Target pointing records
-------------------------
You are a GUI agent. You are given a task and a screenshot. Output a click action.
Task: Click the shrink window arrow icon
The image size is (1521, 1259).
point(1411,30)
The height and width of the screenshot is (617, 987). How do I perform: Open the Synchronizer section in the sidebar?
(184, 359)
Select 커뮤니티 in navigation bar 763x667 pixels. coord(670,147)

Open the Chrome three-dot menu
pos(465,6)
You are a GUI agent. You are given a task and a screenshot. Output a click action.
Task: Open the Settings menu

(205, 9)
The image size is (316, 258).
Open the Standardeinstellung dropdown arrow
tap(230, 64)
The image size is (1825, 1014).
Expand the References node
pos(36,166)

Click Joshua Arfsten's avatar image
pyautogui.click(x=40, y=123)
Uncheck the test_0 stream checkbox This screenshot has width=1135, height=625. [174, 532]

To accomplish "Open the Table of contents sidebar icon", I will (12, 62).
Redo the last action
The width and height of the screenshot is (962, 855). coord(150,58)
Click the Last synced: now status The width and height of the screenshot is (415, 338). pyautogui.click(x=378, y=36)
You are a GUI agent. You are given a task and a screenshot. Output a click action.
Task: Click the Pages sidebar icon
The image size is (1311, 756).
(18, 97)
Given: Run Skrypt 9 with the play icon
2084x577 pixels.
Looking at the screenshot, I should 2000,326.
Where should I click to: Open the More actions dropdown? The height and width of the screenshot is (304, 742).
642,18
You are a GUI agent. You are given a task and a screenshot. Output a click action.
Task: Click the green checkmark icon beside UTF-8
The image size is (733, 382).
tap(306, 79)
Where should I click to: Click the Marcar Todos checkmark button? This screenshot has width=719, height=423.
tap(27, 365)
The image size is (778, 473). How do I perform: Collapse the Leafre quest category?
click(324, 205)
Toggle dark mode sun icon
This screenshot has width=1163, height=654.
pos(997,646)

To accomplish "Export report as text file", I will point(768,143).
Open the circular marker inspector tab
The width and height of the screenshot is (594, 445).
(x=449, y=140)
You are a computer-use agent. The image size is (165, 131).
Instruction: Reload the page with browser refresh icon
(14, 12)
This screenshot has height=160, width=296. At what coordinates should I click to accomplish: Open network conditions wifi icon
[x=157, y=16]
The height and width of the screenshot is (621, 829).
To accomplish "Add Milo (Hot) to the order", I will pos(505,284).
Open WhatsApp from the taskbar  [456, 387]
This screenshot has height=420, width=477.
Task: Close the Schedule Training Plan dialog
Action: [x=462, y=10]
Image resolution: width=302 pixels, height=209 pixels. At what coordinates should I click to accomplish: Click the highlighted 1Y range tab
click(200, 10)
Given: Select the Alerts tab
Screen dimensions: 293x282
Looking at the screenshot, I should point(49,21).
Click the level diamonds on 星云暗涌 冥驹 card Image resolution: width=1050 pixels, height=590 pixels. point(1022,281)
-------------------------
What you will do - Please rewrite all of the records above as a numbered list, with each line as its own item and the blank lines dropped.

Solution -
1. You are a GUI agent. You are given a task and a screenshot. Output a click action.
2. Task: Click the shrink window arrow icon
3. The image size is (1521, 1259).
4. point(1411,30)
5. The height and width of the screenshot is (617, 987). How do I perform: Open the Synchronizer section in the sidebar?
6. (184, 359)
7. Select 커뮤니티 in navigation bar 763x667 pixels. coord(670,147)
8. Open the Chrome three-dot menu
9. pos(465,6)
10. You are a GUI agent. You are given a task and a screenshot. Output a click action.
11. Task: Open the Settings menu
12. (205, 9)
13. The image size is (316, 258).
14. Open the Standardeinstellung dropdown arrow
15. tap(230, 64)
16. The image size is (1825, 1014).
17. Expand the References node
18. pos(36,166)
19. Click Joshua Arfsten's avatar image
20. pyautogui.click(x=40, y=123)
21. Uncheck the test_0 stream checkbox This screenshot has width=1135, height=625. [174, 532]
22. To accomplish "Open the Table of contents sidebar icon", I will (12, 62).
23. Redo the last action
24. The width and height of the screenshot is (962, 855). coord(150,58)
25. Click the Last synced: now status The width and height of the screenshot is (415, 338). pyautogui.click(x=378, y=36)
26. You are a GUI agent. You are given a task and a screenshot. Output a click action.
27. Task: Click the Pages sidebar icon
28. The image size is (1311, 756).
29. (18, 97)
30. Given: Run Skrypt 9 with the play icon
31. 2084x577 pixels.
32. Looking at the screenshot, I should 2000,326.
33. Where should I click to: Open the More actions dropdown? The height and width of the screenshot is (304, 742).
34. 642,18
35. You are a GUI agent. You are given a task and a screenshot. Output a click action.
36. Task: Click the green checkmark icon beside UTF-8
37. The image size is (733, 382).
38. tap(306, 79)
39. Where should I click to: Click the Marcar Todos checkmark button? This screenshot has width=719, height=423.
40. tap(27, 365)
41. The image size is (778, 473). How do I perform: Collapse the Leafre quest category?
42. click(324, 205)
43. Toggle dark mode sun icon
44. This screenshot has width=1163, height=654.
45. pos(997,646)
46. To accomplish "Export report as text file", I will point(768,143).
47. Open the circular marker inspector tab
48. The width and height of the screenshot is (594, 445).
49. (x=449, y=140)
50. You are a computer-use agent. The image size is (165, 131).
51. Instruction: Reload the page with browser refresh icon
52. (14, 12)
53. This screenshot has height=160, width=296. At what coordinates should I click to accomplish: Open network conditions wifi icon
54. [x=157, y=16]
55. The height and width of the screenshot is (621, 829).
56. To accomplish "Add Milo (Hot) to the order", I will pos(505,284).
57. Open WhatsApp from the taskbar  [456, 387]
58. This screenshot has height=420, width=477.
59. Task: Close the Schedule Training Plan dialog
60. Action: [x=462, y=10]
61. Image resolution: width=302 pixels, height=209 pixels. At what coordinates should I click to accomplish: Click the highlighted 1Y range tab
62. click(200, 10)
63. Given: Select the Alerts tab
64. Screen dimensions: 293x282
65. Looking at the screenshot, I should point(49,21).
66. Click the level diamonds on 星云暗涌 冥驹 card Image resolution: width=1050 pixels, height=590 pixels. point(1022,281)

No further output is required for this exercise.